Rooperstar's picture

Written by Rooperstar

Maybe everyone on this site already knew this because we have eyes and a heart but I was encourgaed to read this article. http://www.ft.com/cms/s/0/294ff1f2-0f27-11de-ba10-0000779fd2...

Basically what the 'father of shareholder value' is saying is that he was wrong (he says he was misunderstood but it took him a long time to correct that misunderstanding). Too much weight put on shareholder needs is tantamount to killing a golden goose and I can personally testify to the total waste of good ideas and disengagement that satisfying shareholder 'needs' can lead to.

Before I left my last business, a decision based almost totally on my frustration with shareholders leading the agenda, I tried to make the management see sense in the following way:

"If you have a compeling agenda and vision and your shareholders don't buy in, screw them. Stick to your agenda and you will eventually attract shareholders who share your vision and their demands will align with your path. By whoring (maybe phases like this, upon reflection were why I never got buy in :)) yourself to visionless analysts and pension funds you completely lose the ability to react and create something of passion and longevity. In the long run the business will rot from inside and shareholders will lose their money."

When I left the shares were at $11 and throwing off a dividend in the 9-10% range - perfect for pension funds whose demands came before our clients. I accept that the economy hit the buffers but a share price of less than $3 and a dividend that now exceeds 40% yield tell a story that this is not a robust business with a great future.
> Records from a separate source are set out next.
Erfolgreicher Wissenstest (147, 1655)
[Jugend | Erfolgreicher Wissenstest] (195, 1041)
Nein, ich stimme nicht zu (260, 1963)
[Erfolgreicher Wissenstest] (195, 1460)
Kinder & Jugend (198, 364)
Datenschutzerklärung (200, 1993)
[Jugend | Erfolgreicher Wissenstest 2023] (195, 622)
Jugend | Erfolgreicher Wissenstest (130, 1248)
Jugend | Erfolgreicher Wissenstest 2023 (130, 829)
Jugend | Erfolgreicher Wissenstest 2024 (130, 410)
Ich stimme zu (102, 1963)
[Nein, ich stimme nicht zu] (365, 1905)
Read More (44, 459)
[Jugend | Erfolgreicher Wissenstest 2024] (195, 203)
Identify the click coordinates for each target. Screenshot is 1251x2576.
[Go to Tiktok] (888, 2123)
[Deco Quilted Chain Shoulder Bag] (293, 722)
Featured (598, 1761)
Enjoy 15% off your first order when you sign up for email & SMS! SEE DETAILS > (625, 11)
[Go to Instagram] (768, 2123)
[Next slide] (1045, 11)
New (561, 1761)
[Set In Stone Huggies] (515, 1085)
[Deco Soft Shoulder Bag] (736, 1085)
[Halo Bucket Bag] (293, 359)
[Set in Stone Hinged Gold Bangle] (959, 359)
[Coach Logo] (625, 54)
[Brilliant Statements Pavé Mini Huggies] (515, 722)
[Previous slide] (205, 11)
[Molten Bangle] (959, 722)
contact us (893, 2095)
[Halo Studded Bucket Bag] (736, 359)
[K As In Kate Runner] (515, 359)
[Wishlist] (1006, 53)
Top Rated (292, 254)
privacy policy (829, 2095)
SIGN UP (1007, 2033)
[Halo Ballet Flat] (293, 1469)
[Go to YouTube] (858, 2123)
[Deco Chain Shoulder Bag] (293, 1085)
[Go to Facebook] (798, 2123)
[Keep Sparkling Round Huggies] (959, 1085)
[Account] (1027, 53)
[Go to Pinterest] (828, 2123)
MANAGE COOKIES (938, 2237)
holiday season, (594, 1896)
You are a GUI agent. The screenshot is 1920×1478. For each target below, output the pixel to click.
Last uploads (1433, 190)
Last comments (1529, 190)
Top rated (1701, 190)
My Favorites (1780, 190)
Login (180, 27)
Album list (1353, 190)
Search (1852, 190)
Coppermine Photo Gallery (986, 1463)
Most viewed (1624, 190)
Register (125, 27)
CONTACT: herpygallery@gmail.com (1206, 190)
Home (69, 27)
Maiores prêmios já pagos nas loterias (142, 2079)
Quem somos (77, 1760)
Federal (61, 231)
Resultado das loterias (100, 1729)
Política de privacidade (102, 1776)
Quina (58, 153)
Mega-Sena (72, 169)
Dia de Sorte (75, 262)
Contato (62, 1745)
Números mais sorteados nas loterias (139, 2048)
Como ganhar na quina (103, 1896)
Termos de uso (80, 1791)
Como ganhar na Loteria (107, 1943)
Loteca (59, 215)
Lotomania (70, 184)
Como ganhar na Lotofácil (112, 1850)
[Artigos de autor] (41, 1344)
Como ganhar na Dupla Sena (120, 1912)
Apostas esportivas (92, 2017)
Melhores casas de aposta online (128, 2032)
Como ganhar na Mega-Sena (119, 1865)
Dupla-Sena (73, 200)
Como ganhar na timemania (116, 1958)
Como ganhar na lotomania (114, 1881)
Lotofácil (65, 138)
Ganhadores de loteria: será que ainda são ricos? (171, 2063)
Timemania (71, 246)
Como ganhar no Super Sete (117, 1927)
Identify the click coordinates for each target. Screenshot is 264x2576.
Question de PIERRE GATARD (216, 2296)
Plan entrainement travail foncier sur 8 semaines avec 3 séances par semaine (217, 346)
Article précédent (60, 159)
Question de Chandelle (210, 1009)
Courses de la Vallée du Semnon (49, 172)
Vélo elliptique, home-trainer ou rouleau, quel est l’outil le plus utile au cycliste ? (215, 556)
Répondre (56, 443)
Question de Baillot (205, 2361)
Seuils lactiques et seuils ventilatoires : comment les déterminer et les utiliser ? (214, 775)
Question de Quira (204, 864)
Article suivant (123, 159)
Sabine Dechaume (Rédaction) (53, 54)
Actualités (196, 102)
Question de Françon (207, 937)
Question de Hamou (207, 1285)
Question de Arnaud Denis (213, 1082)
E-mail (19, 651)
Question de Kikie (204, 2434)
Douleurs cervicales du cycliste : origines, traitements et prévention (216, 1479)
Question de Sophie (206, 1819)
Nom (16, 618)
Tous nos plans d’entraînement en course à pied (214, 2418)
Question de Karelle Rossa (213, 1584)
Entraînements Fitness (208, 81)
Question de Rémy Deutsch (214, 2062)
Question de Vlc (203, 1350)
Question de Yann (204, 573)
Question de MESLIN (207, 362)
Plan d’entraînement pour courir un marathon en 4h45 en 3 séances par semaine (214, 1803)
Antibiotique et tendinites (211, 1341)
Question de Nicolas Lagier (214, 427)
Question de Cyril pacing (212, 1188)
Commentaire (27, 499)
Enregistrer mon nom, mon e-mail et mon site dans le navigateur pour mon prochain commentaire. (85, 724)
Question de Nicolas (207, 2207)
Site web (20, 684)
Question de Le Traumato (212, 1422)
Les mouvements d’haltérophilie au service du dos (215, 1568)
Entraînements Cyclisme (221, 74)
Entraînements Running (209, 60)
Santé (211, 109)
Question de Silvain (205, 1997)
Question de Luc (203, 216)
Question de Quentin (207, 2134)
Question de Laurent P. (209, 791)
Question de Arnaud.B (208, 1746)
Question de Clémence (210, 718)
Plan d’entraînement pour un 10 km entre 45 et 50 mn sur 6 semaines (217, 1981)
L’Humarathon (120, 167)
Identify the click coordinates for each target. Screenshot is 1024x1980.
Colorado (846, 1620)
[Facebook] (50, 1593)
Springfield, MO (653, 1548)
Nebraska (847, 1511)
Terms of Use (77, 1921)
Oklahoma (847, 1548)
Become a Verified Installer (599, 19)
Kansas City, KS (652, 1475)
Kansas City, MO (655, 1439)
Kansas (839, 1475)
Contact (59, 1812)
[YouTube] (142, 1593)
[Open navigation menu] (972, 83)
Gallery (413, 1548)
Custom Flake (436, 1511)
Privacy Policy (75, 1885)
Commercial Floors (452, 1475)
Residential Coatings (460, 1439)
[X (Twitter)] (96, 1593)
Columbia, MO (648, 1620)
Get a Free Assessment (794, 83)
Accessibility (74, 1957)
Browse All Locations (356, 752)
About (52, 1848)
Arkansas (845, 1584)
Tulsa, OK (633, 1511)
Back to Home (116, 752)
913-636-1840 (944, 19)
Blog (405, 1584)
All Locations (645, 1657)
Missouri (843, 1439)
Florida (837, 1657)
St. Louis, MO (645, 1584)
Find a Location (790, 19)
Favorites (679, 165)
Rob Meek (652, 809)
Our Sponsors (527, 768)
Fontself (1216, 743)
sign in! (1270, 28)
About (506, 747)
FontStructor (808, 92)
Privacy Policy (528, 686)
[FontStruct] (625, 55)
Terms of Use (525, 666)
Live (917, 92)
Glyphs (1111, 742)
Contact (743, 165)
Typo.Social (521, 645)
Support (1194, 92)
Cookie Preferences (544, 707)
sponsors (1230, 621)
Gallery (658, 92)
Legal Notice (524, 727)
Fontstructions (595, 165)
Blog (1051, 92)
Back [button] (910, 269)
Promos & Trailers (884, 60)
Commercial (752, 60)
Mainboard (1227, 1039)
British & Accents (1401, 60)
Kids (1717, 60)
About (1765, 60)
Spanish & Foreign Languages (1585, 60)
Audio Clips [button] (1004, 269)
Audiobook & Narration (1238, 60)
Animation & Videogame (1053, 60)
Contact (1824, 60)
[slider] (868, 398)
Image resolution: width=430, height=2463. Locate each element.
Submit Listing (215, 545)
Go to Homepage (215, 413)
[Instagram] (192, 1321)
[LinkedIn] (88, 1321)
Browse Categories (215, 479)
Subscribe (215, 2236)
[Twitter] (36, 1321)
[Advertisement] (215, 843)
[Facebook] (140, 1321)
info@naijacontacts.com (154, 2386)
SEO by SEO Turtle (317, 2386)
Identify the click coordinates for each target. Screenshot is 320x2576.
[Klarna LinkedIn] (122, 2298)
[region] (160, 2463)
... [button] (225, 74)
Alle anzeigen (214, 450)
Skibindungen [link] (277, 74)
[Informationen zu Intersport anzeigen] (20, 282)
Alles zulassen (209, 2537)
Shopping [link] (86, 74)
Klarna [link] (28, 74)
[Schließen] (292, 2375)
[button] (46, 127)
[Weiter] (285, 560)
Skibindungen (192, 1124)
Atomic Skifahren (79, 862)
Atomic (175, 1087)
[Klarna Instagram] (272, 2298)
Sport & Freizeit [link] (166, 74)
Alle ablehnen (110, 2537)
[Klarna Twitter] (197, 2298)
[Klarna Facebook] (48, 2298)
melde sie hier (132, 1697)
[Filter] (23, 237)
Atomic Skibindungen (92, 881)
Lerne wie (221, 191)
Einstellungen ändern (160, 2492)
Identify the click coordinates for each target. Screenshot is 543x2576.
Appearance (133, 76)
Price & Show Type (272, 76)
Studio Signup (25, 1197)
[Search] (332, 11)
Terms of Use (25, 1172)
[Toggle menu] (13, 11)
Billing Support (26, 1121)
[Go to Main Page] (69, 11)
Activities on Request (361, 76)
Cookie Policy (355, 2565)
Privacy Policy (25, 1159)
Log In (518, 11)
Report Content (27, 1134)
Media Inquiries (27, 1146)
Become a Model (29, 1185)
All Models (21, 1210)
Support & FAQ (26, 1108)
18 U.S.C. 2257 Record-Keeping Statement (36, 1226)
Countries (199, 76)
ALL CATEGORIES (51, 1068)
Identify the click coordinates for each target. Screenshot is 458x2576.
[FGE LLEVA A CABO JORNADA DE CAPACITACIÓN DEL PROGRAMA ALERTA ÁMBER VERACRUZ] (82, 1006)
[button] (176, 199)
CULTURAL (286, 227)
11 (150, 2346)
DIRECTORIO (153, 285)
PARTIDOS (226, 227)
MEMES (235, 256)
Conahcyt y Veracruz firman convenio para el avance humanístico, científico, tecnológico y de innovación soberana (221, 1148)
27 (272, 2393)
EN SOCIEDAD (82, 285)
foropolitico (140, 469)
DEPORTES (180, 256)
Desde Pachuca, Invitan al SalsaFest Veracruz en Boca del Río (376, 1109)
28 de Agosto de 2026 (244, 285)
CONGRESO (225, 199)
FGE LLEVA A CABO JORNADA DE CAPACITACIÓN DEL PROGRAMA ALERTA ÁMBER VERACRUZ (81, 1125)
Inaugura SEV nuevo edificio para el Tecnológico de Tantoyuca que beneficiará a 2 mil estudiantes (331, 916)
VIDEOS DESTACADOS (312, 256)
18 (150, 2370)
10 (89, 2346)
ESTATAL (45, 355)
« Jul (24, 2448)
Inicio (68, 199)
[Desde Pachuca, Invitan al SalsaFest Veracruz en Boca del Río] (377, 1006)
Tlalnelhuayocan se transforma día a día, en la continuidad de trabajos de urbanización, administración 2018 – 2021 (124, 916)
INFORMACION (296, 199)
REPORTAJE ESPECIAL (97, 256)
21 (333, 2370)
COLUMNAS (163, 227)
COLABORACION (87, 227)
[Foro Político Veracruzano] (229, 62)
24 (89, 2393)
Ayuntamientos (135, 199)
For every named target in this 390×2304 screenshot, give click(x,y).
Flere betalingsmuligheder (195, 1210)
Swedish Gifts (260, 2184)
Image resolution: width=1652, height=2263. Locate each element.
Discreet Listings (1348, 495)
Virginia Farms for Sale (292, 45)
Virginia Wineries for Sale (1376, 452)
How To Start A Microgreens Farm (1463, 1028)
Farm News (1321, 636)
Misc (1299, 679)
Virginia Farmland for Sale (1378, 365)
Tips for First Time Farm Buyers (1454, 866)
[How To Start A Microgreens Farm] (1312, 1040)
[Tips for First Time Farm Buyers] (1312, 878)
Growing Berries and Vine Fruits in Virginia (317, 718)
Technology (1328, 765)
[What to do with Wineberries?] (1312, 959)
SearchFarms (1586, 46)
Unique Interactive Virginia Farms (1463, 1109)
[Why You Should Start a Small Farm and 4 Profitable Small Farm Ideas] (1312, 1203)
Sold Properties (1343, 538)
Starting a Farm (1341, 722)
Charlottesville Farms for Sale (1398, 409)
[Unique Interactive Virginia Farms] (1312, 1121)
So, when I run my business, I'm going to have stakeholders and shareholders who support my vision and I'll find ways to shed those who don't. There is a business theory that runs along the lines of "find out where your stakeholders (for clarity this is employees, consultants and shareholders, equally) want to go on a personal level and let your business go the way of the momentum". I don't recall what it was called but those who feel that they are significnatly opposed to the direction of the business are allowed to leave with dignity and without judgement, leaving room for the right people to join who want to push in the same direction, driven by shared values and intrinsic-motivation. (IM will be a topic of a future blog I am sure).

So I am hugely relieved that the cat is now out of the bag. I will tattoo the URL to this article to my forearm and smash it right into the teeth of the next corporate exec who tries to tell me that pleasing analysts is a fact of life and the way that businesses run nowadays. There is no substitue to customer value first, customer value second and customer value third.

Maybe when this is generally accepted being in a corporate business will not feel like the materialistic, soulless endeavour that it does today.